Six Fridays, Sept. 6-Jan. 10 (Sept. 6, Sept. 27, Oct. 25, Nov. 22, Dec. 13, Jan. 10) 7-9:30 p.m.
$365 members/$395 non-members Berkeley
“When we read writing we love, it transports us,” says instructor Elaine Beale. “We travel to other places, inhabit the minds of characters vastly different from ourselves.
We are awed by beautiful language, compelling characters, marvelously constructed plots. If we want our own work to have a similar impact, we need to understand HOW published writers accomplish these things, how they “craft” their work.’
There are many ways to approach learning about craft. For example, you can read how-to books that talk about basic elements of craft for fiction writers, ie. plot, characterization, setting, dialog, point of view, etc. Or you can take a class that focuses primarily on doing your own writing and then bringing your drafts into the class in order to get critiques and feedback from the teacher and your fellow students.

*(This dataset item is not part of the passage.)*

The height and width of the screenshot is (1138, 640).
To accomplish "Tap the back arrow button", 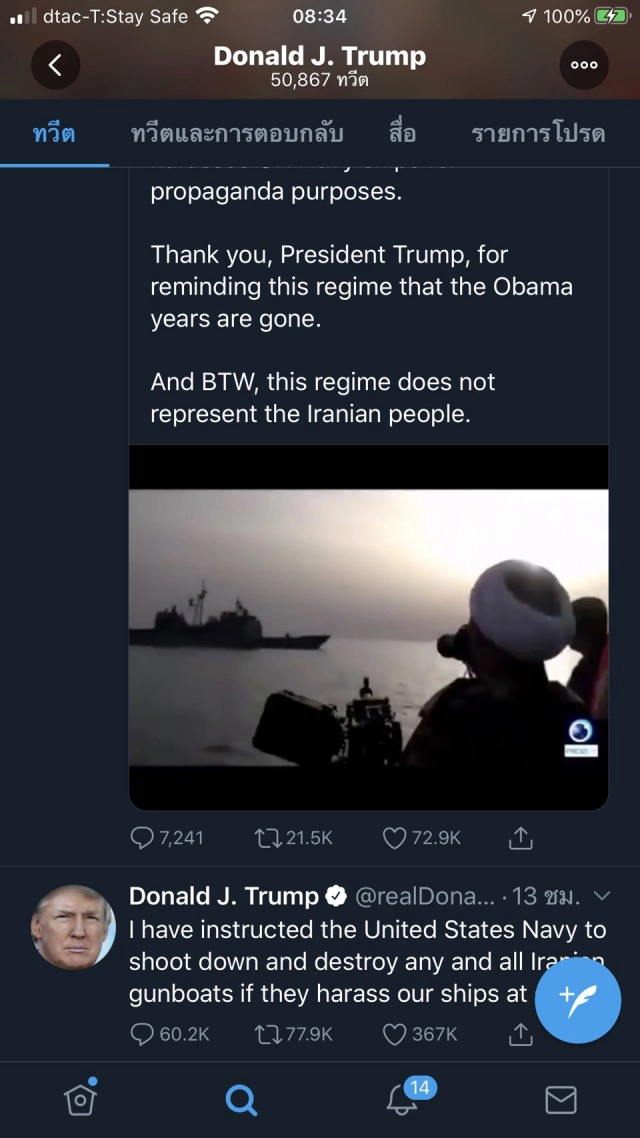I will click(x=55, y=66).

Or you can focus on this: READING. AND READING. AND READING SOME MORE! Read the kinds of writing that you love and would like to learn from. Enjoy what you read the way any reader would enjoy it, by immersing yourself in the story, but then go one step further than the “normal” reader would. In addition to enjoying the story, go back and try to figure out exactly WHY you loved it. What did the writer do, specifically, that worked so well?
“In order to write well, we need to read,” says Elaine. “But more than that, we need to read as writers.”
This means paying close attention to what you’ve read. Look at the sentences carefully. Examine the images, metaphors and symbols. Ask yourself what makes the dialogue seem so ‘real’ and descriptions so vivid. Examine the structure: how did the novel (or memoir) maintain momentum? What was it about a particular short story (or personal essay, or poem) that left you thinking about it for days? How did the writer ‘hook’ you at the beginning and keep you enthralled until the end?
“We’ll engage in discussions about the work of accomplished writers,” says Elaine. “These discussions will provide jumping off points for in-class exercises. We can learn from scrutinizing their work—not because we want to be copy-cats, but because we want to figure out the best ways to make our own voices stronger. We want to create ‘tool kits’ filled with our favorite tools.”
The once-a-month structure is specially designed to provide time to read recommended readings and to work on your own writing. Between classes, you’ll receive regular emails from Elaine with suggestions for exercises and food for inspiration. You’ll also have the chance to consult with Elaine when you have questions or encounter blocks.
Elaine Beale’s second novel, Another Life Altogether, was published by Random House in 2010. It received praise from the Boston Globe, Lambda Literary, Curve Magazine, the Bay Area Reporter, and Publishers Weekly among others, and was featured in Oprah Magazine. Elaine was the winner of the 2007 Poets and Writers California Writers Exchange Award and has an MFA in Creative Writing from the University of British Columbia. She has taught creative writing for more than a decade.